Task directions
Your job with the data below is to output exactly the lines from the one holding "Where should I click to: Click the green" down to the one holding "Where should I click to: Click the bold", both included, and no others.

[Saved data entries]
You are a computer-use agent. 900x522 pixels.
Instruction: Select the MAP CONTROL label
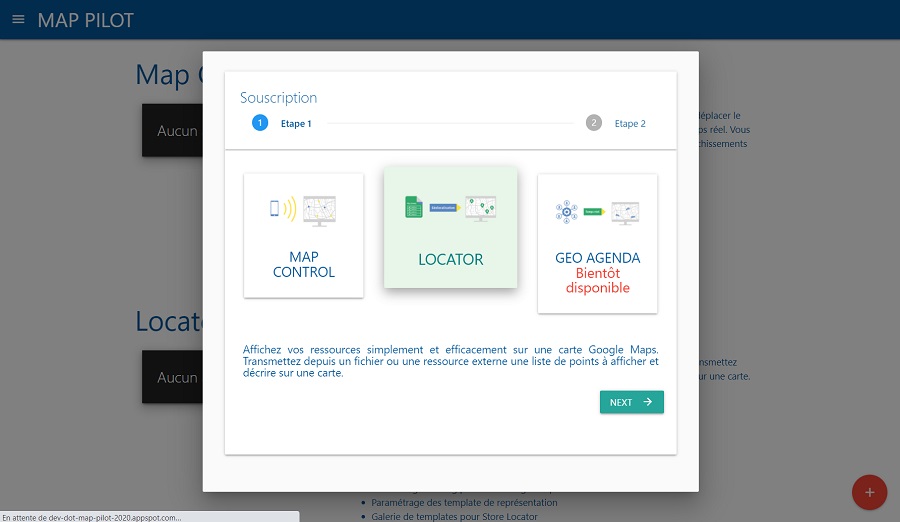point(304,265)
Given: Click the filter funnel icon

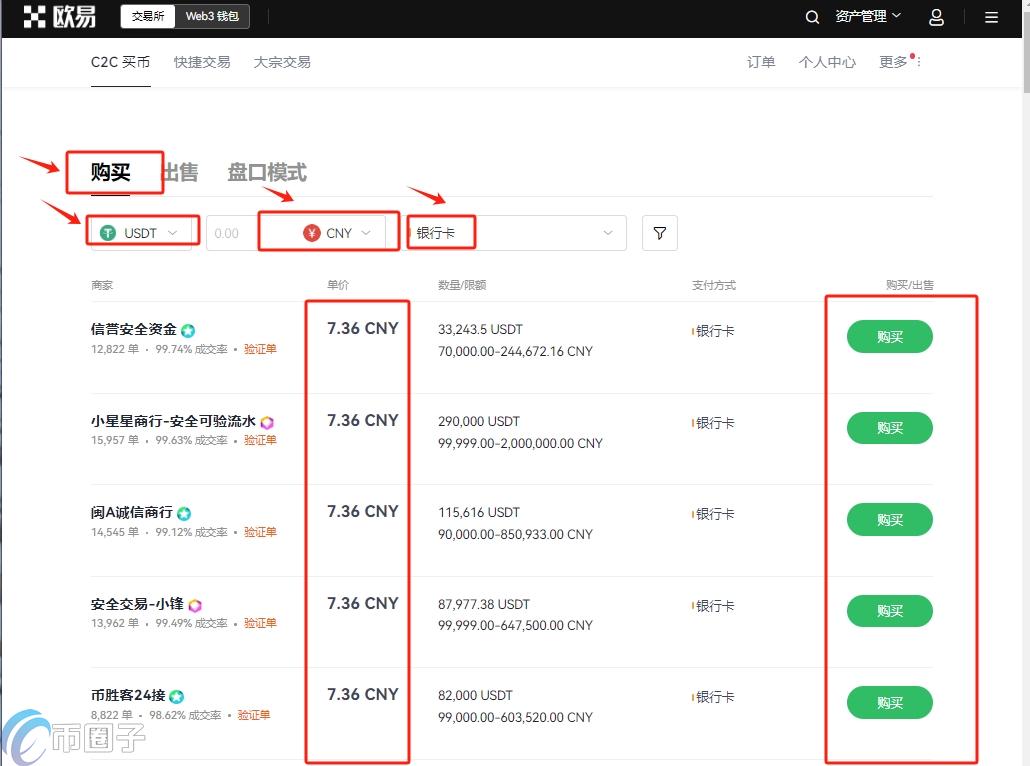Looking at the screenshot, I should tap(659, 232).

* * *

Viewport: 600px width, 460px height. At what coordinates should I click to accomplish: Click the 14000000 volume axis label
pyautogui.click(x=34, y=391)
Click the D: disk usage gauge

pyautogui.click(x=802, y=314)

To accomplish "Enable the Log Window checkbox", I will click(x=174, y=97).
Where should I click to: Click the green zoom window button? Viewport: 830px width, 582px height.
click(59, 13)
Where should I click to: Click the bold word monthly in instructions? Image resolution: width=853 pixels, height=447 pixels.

Solution to the problem
Where should I click to: Click the green zoom window button? Viewport: 830px width, 582px height.
click(59, 13)
Where should I click to: Click the bold word monthly in instructions? Image resolution: width=853 pixels, height=447 pixels.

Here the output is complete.